Health workforce well-being is essential to ensuring health professionals are able to provide high-quality, personalized, and respectful patient care. Health workers have been increasingly strained by their work environments, and as the pressures put on our health workers increase, anxiety, depression, burnout, and overall dissatisfaction have skyrocketed. Health worker well-being is one of the greatest threats to our health care system: it’s estimated that burnout costs the U.S. health care system at least $4.6 billion annually, and over 60% of health care providers experience burnout. Among the world’s 10 leading nations, the United States has the highest rate of preventable patient deaths. A healthy workforce means healthy patients and communities.

2024 Highlights
- The NAM Collaborative and founding partners announced March 18, 2024, as the first annual, national Health Workforce Well-Being Day. Read the full announcement.

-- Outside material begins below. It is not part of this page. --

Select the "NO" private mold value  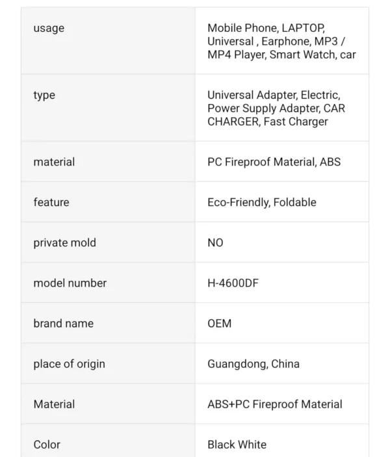[215, 242]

- As part of NAM’s HWWB Day celebration, we announced over 350 institutions have now signed up as NAM Change Makers, declaring their commitment to making health worker well-being a long-term value. Join the movement.
- The NAM Collaborative on the first annual HWWB Day shared a project visually depicting reflections on the urgent need to prioritize health worker well-being in the United States. Explore the project.

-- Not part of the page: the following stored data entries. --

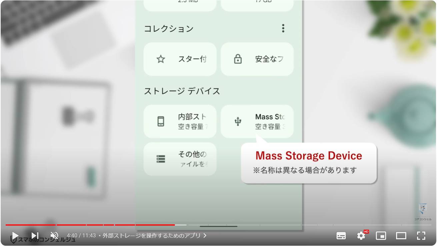Unmute the video volume

click(x=54, y=236)
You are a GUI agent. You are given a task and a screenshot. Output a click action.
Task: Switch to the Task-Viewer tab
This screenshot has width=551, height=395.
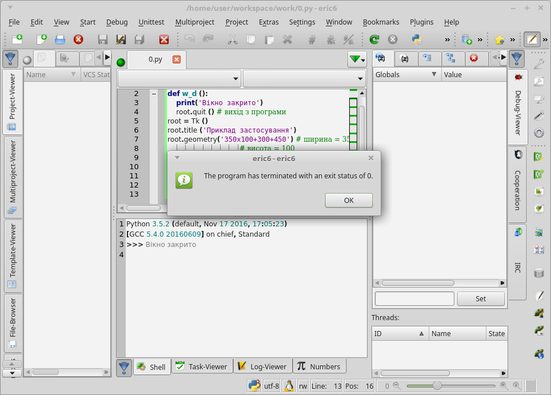201,367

- The University of California, Irvine (UCI), created this video on why a healthy workforce matters more than ever from different care team members. Thank you to UCI for this inspiration to participate!
- A series of events recognized health workforce well-being, starting with the NAM’s celebratory event on Capitol Hill, featuring the Surgeon General, members of Congress, and founding partners. View the recording of the NAM event.
- Hear why a healthy workforce matters more than ever from a student in this video. Thank you to Rohini Kousalya Siva, MPH, MS-4 (National President, American Medical Student Association), for this inspiration to participate!
Action
Congressional Recognition of Our Efforts
On March 20, the U.S. Senate passed S. RES. 567 – expressing support for the designation of March 18, 2024, as the inaugural “Health Workforce Well-Being Day of Awareness.”
Tim Kaine (D-VA), Roger Marshall (R-KS), Jack Reed (D-RI), Shelley Capito (R-WV), Debbie Stabenow (D-MI), Susan Margaret Collins (R-ME), Amy Jean Klobuchar (DFL-MN), Cindy Hyde-Smith (R-MS), Angus Stanley King Jr. (I-ME), Mark Robert Warner (D-VA), Kyrsten Sinema (I-AZ), Mark Edward Kelly (D-AZ) co-sponsored this bipartisan resolution to recognize the seriousness of widespread health care worker burnout in the United States and the need to strengthen health workforce well-being, and to designate March 18, 2024, as the nation’s first Health Workforce Well-Being Day, in parallel to our efforts.